Larkin chased after the truth anyway. In village after village, writing until her hand cramped, Larkin took down the heartbreaking stories of those who lost everything—their entire families and worldly possessions—in the cyclone; and she notes not only the physical toll but the psychic one. The survivors of Nargis will be living with post-traumatic shock syndrome for perhaps the rest of their lives. Many have no will to go on. Many are ashamed, haunted, broken. Their own government presided over their country's ruination—the junta has actually been causing it for decades. It is hard even for the staunchest anti-war ideologue to argue that military measures against Than Shwe's government aren't perhaps a good and humane idea.
But why does this government refuse to help its people? An acquaintance of Larkin's, a Burmese editor, offered this explanation: "I think this is something very ancient. It is like we are returning to the time of the old, old kings. Our senior general [Than Shwe] is the king and the people are his subject or slaves. The king does not consider it his role to look after the condition of his slaves—they are only slaves, and he has so many of them that their death or hardship in not his concern."
Nor will reason go very far. Than Shwe, following the old royal traditions, makes many decisions based on astrology and numerology. His leadership stems from irrational denial, powerful greed, unintelligible hatred—pathological thought and action. And somehow, amazingly, impossibly, it seems to be working. Liberia's Charles Taylor is gone; Saddam Hussein, the Khmer Rouge, Hitler—throughout history, leaders like Burma's don't often last long (although you'll get a good tremor from this piece about China's).
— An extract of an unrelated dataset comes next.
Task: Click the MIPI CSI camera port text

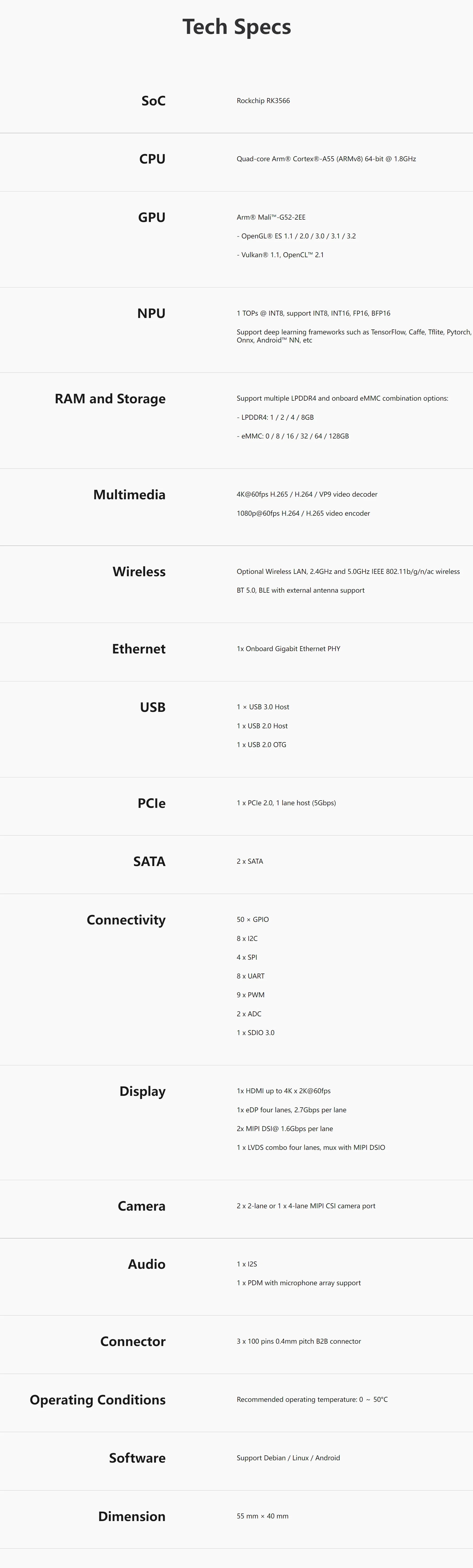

Yet, in less than two years, Burma's current government will celebrate its 50th birthday, knowing that it threw a few concessions to the foreign aid community after Nargis to appease them (it also apparently stole some of the Westerners' donated relief supplies for its own use); able to boast that it finally released from 20 years of house arrest, just a few weeks ago, opposition leader and Nobelist Aung San Suu Kyi (the daughter of Burma's first republican leader, gunned down by rivals at age 32); and carrying on in its misprision and cruelty into its second half-century, ravaging and looting its own motherland, the Irawaddy river still swollen with the cyclone's corpses.
To call Everything is Broken sobering isn't exactly right. It is well beyond a mood-correcter; instead, it enlarges one's view of the world. It is possible for hundreds of thousands of people to die in one storm. It is possible for a government to allow that to happen, and to misrule so hideously for so long. It is possible for the world to stand by and allow all of that to happen. Yet it is also possible for someone with a perhaps unhealthy obsession—the only kind, probably, that gets any real work done in the world—to adopt an alias, to somehow escape detection during many years of travel in a police state, and unearth at least some of the buried truth of the place. In the best Orwellian tradition, Emma Larkin's books, first Finding George Orwell in Burma and now Everything Is Broken, are a reminder to writers—and readers—that words are powerful and have to do more than just paint pretty pictures and get us to turn pages. They are political tools, and they have to be used to make the world better.